India’s memories of last year’s lockdown are so bitter that political leaders in the country now seem afraid of using that word.
For instance, Maharashtra, among the worst Covid-19-hit states in India, announced stringent restrictions on April 5, shutting down nearly all private establishments. And yet, it called it “Covid restrictions” and not a lockdown. Chief minister Uddhav Thackeray, in fact, was clear that he is doing everything he can to avoid a lockdown in the state.
Similarly in Delhi, which first announced a “night curfew,” began “weekend curfew” on April 17, which has now been extended to every day until April 26. All public places—gyms, markets, shopping malls, cinema halls, public parks—are closed, while public transport operates at a limited capacity.
Both Maharashtra and Delhi have imposed Section 144, which prohibits a gathering of more than five people, except when specifically allowed under the rules (such as in the case of pared-down weddings). Section 144 is often referred to as a “curfew,” and these restrictions allow public movement only in the case of emergencies and to access essentials, ideally with a curfew pass.
In the western state of Rajasthan, the lockdown is being called a “public discipline fortnight” to encourage Covid-appropriate behaviour and curtail the spread of novel coronavirus infections in the states yet untouched villages and districts.
In Uttar Pradesh, the Allahabad high court had announced a “lockdown” in five major cities in the state, but that order was later held back by India’s supreme court.
So, despite all evidence pointing to a lockdown in various Indian states, officially, there isn’t even one.
A possible reason for this semantic choice is the widespread fear and panic because of last year’s sudden nationwide lockdown. But calling it by other names is in no way reducing the havoc that a lockdown can wreak in India.
The pain and suffering of a lockdown
On March 24, 2020, prime minister Narendra Modi gave his citizens a mere four hours to prepare for what was initially two weeks of lockdown. All industrial, commercial, and public activities were brought to a grinding halt, and only essential services were allowed to operate.

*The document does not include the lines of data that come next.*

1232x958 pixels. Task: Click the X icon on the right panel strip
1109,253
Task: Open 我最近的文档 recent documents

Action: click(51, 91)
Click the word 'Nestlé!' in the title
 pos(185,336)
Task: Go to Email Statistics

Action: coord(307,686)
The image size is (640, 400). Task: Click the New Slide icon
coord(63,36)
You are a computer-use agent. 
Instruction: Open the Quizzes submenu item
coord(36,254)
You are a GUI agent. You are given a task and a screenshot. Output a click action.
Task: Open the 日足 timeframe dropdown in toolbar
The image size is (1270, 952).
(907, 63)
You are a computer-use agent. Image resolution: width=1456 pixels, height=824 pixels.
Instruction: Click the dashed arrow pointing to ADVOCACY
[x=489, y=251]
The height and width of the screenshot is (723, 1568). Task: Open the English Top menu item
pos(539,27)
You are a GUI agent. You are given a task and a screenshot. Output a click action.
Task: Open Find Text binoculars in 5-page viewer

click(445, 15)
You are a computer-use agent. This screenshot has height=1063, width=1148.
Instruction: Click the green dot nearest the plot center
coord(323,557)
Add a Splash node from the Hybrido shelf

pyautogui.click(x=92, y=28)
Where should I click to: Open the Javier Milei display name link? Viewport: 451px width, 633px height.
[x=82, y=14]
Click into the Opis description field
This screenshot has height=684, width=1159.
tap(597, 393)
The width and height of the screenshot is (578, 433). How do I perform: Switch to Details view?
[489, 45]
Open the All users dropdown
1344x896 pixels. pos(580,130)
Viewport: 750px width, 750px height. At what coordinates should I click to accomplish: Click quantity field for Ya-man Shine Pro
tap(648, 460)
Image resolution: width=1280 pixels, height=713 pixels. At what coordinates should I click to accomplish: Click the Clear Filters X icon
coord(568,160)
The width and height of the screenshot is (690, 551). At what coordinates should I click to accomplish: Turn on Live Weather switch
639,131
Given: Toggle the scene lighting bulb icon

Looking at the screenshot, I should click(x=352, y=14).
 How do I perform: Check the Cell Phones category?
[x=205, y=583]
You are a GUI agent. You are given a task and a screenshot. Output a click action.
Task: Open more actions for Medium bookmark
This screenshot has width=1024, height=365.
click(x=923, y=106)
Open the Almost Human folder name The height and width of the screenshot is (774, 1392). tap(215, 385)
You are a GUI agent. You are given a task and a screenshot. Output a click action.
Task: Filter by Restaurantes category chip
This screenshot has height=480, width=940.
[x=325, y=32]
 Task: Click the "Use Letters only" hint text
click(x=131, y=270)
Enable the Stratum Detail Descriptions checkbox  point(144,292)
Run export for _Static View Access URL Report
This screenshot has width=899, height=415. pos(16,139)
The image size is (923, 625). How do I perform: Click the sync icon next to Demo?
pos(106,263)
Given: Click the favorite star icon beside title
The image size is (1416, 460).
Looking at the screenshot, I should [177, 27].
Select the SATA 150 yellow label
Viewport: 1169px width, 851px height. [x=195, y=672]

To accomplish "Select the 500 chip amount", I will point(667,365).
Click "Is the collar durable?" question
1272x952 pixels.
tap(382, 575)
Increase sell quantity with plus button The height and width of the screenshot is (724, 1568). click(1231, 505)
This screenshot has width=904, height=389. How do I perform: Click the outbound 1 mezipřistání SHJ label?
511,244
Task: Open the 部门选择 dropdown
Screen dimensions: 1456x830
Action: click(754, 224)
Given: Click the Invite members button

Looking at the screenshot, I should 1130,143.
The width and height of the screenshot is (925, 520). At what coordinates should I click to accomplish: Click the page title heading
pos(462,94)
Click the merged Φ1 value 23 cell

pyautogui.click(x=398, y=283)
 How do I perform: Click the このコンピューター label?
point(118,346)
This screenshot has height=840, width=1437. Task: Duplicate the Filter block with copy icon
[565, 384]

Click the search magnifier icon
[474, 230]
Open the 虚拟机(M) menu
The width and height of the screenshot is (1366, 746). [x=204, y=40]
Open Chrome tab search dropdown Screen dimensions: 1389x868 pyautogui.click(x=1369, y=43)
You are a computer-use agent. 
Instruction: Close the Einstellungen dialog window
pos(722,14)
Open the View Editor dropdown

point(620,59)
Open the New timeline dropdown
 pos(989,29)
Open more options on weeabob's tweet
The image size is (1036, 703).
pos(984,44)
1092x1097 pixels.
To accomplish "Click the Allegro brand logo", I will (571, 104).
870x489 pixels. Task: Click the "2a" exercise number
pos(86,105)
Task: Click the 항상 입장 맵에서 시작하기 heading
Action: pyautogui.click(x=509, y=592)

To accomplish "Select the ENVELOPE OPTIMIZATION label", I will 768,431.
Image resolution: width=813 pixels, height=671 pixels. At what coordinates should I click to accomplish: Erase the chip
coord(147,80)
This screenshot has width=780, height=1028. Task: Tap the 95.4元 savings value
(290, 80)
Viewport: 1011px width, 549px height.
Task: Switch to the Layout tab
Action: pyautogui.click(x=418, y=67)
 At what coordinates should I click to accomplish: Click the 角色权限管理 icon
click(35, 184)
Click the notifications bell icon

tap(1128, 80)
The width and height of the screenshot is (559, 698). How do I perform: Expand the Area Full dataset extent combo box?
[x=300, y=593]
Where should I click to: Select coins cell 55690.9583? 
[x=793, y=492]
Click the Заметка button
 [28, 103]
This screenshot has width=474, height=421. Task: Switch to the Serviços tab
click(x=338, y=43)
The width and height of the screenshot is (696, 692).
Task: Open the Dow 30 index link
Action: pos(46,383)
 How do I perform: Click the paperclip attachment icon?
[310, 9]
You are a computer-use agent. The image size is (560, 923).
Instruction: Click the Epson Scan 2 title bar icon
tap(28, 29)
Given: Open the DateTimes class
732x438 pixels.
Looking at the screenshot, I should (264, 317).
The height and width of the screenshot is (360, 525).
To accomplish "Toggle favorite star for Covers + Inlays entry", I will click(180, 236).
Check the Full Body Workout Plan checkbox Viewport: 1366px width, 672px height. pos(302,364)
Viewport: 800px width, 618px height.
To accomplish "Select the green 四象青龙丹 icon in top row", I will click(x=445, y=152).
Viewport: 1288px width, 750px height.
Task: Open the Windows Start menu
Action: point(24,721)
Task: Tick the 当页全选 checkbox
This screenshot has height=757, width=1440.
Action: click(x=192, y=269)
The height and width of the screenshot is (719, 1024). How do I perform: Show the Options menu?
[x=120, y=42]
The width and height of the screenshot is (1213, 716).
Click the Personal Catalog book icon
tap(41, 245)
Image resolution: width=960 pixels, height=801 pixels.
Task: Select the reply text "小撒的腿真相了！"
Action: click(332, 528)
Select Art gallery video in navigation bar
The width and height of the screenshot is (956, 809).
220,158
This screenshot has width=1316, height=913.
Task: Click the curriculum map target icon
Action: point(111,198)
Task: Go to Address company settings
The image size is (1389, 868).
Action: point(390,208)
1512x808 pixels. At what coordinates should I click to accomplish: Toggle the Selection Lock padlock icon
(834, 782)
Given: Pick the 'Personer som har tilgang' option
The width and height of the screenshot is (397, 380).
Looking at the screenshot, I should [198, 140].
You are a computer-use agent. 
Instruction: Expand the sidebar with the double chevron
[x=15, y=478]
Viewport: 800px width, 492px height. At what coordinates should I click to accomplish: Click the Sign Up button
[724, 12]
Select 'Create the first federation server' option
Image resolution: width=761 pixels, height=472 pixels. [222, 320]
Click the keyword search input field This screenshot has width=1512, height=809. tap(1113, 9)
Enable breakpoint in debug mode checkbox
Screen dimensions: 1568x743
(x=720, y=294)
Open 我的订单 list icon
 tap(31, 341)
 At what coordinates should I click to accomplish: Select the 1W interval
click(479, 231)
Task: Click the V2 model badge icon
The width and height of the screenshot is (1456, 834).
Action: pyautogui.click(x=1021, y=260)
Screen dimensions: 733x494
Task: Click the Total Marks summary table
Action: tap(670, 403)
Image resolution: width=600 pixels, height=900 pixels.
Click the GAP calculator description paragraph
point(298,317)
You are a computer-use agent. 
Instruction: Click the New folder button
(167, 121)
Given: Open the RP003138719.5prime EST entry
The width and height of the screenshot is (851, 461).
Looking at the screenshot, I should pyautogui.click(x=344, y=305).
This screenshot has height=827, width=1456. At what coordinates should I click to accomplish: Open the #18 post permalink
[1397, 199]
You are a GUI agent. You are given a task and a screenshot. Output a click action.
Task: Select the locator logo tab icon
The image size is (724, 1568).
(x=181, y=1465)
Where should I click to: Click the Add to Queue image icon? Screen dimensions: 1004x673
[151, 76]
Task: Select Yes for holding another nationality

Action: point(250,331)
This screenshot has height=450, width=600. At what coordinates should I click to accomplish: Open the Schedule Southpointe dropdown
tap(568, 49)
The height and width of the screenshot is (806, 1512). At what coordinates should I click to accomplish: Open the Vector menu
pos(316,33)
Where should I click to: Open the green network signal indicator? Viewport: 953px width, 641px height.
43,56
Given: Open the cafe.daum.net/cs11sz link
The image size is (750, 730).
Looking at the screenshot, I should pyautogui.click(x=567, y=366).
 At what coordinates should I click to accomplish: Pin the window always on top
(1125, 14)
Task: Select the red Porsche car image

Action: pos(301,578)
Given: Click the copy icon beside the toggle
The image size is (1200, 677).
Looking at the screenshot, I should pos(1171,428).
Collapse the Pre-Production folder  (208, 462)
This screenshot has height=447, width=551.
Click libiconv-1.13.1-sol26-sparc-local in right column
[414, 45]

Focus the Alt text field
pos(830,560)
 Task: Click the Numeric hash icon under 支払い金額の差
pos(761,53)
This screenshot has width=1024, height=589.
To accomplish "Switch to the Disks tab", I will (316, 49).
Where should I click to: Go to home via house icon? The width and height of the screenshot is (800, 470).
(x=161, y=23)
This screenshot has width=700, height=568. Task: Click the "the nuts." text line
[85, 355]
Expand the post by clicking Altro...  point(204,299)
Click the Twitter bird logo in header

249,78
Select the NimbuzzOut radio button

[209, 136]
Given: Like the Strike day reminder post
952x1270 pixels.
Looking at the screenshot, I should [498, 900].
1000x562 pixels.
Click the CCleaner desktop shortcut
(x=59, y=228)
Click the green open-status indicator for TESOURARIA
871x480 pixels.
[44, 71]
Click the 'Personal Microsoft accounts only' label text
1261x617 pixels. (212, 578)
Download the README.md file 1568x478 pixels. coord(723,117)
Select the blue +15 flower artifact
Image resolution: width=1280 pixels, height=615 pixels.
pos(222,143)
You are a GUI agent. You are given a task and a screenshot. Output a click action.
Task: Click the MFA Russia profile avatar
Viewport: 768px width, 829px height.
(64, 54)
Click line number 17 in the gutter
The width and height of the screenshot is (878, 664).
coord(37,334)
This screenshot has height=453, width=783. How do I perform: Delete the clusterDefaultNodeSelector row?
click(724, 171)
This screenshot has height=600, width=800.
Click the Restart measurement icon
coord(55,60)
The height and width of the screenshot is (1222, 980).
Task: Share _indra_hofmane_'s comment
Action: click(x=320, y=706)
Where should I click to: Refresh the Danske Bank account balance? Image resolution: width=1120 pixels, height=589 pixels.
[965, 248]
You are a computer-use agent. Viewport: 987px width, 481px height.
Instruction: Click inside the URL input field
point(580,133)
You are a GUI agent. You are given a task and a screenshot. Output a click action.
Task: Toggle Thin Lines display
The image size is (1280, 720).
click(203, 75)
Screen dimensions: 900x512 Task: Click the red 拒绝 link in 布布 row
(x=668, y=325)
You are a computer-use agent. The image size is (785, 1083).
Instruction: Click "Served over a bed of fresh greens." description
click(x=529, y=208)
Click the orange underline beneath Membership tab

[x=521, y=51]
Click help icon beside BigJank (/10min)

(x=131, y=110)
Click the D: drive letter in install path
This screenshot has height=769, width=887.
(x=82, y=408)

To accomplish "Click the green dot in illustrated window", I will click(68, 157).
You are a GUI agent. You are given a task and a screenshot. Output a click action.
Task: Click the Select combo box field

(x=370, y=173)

While the middle class adjusted to work-from-home, countless Indians took to the streets, trying to walk hundreds of miles back to their villages. The migrant workers employed in large Indian cities were suddenly left with no work and no means to support themselves—and no mode of transportation that could take them back home.
Though some good samaritans stepped in and offered aid in the form of chartered buses and flights, several people died out of exhaustion and in road accidents. India’s economy took a disastrous hit, bringing the GDP growth down to an all-time low of -23.9% in the April to June quarter.
The cascading effects of this lockdown, one of the harshest in the world, were enough for governments to consider a total shutdown only in a dire situation.
This year though, Modi has urged state governments to consider lockdowns only as a “last resort.”
Yet, using synonymous words has not changed the plight lockdowns have on India’s poor. This is already evident in the countless migrant workers who have left large cities like Mumbai and Delhi in hordes to escape both disease and lockdown-related poverty.
But given that India is now the world’s largest contributor to Covid-19 cases, a lockdown could act as a necessary circuit breaker. On April 22, India reported over 330,000 new cases of Covid-19. Hospitals across the country are overburdened and running critically low on oxygen, there is a shortage of drugs, and there aren’t enough Indians vaccinated to prevent even serious disease in a large population of 1.3 billion.
So far, the government has asked states to consider “micro containment” zones within their cities to curb the spread.